“I arrived in Uganda with three animals on my wish list: elephants, lions and chimps, and I’ve seen two of them within 24 hours,” my visiting friend Neil says.
The days starts far too early: and as we push through Kampala’s heavy early morning traffic we read that Kampala’s Kasubi Tombs, the main historical site of Uganda’s Buganda tribe, have been raised to the ground. Speculation abounds and there’s a tendency to react first and ask questions later.
Within 48 hours Neil’s been baptised Segawa, brother to Nagawa (yours truly) from the Red-Tailed Monkey clan.
In just a week, Uganda has transformed Neil: “I want to get so close that its breath steams up the camera lens,” Neil says – and that bloody great male baboon nearly does too. The baboons at Kyambura are enormous and don’t run off like they do elsewhere. My colleague Patrick tells me very seriously “a boy on a bicycle carrying ripe bananas cannot even pass by there.”
The mountains are breathtaking – if you can see them – and this is one of the wonders of Queen Elizabeth National Park. Ten minutes of rain and the landscape is transformed, the barely discernible outlines of hills have metamorphosed into hills and mountains. The night spreads out before us as we scan the floor of the Rift Valley on our evening game drive, elephant-shaped shadows silhouhetted by the sunset behind them.
As we drive on we pass a herd of “Boofalows” as the indefatigable Rashid points out. We sip Amarula around the campfire before falling asleep to the sound of trumpeting elephants (I sometimes wonder whether I’m making this all up!)
I’m really lucky that work takes me out to the bush (Queen Elizabeth National Park) every few weeks and every visit is different.
A number of firsts for me include:
- A black snake, measuring at least 8 feet, that shoots away from our car like a bolt of lightening. (There’s a tendency to call every black snake a Black Mamba – in fact, a Black Mamba is grey)

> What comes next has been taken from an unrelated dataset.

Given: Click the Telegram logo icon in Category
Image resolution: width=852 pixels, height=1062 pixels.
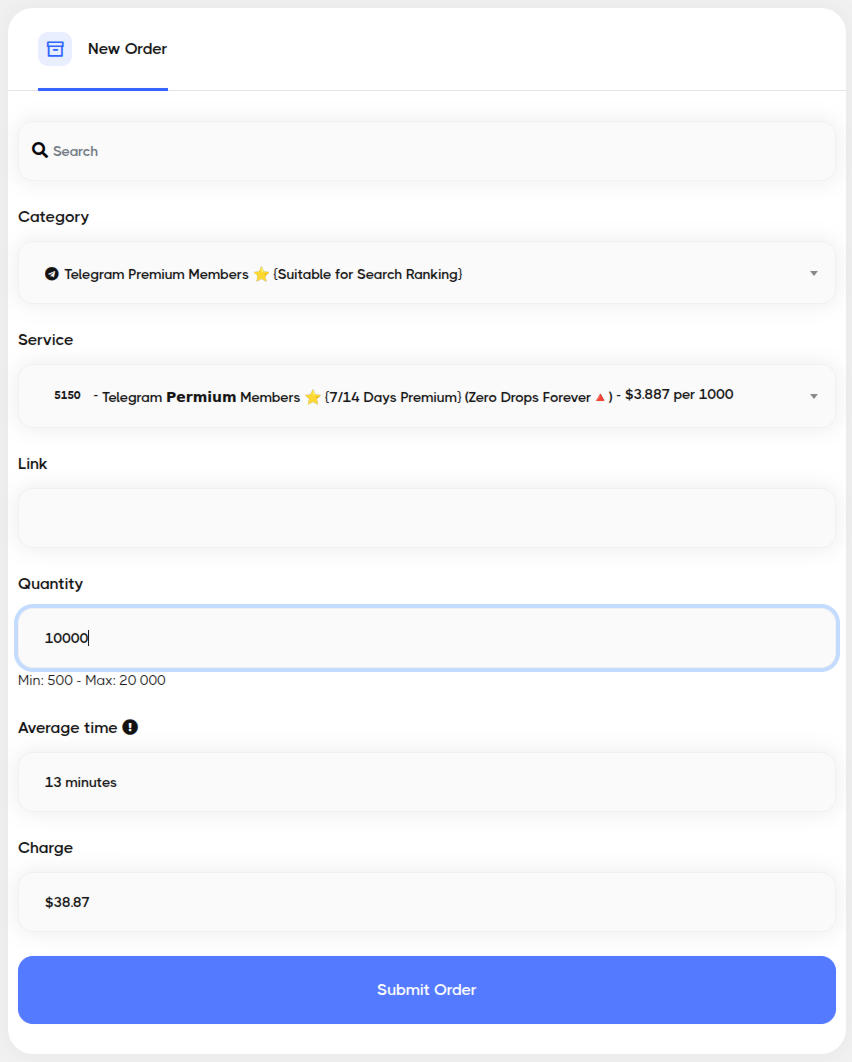Looking at the screenshot, I should [52, 274].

- Stacey and Cathy have a green snake in their shower! (Ditto. There’s a tendency to call every green snake a Green Mamba. It was in fact most likely a grass snake. Grass snakes are harmless).
- We see two bright green Chameleons, walking very s-l-o-w-l-y along a branch
- We see a Spoonbill on the Kazinga Channel. It’s a weirdly beautiful bird. Twitch!
So for the second time in six months, I’m keeping my head down in Queen Elizabeth National Park, far away from the trouble as angry Baganda, sporting strips of the traditional barkcloth fashioned into bandanas, bracelets and headbands take to the streets of Kampala.
“President angered by Kasubi rumours” the newspaper headlines read. So if ‘truth is the first casualty of war’, I wonder whether the tombs are the first casualty of the elections? If not, by the torching, then by the political capital that one or both sides will endeavour to make of the situation.
Well I really know what you are talking about and how difficult all this is to achieve, having visited some of these places. Babs didn't stop you and your sister from sleeping and indeed getting lost in the woods at night!
A man has handed himself into police for allegedly setting fire to the tombs.
According to the New Vision: "Musoke, a witchdoctor-turned-Catholic, claimed he committed the offence after having a vision in which the Holy Spirit told him that the items in the Masiro (Tombs) were satanic and the cause of Uganda’s problems."
We await developments.
Between 50-100,000 Bagadans attended an official ceremony last week to mark the end of a week's mourning. Reconstruction of the Tombs is already underway.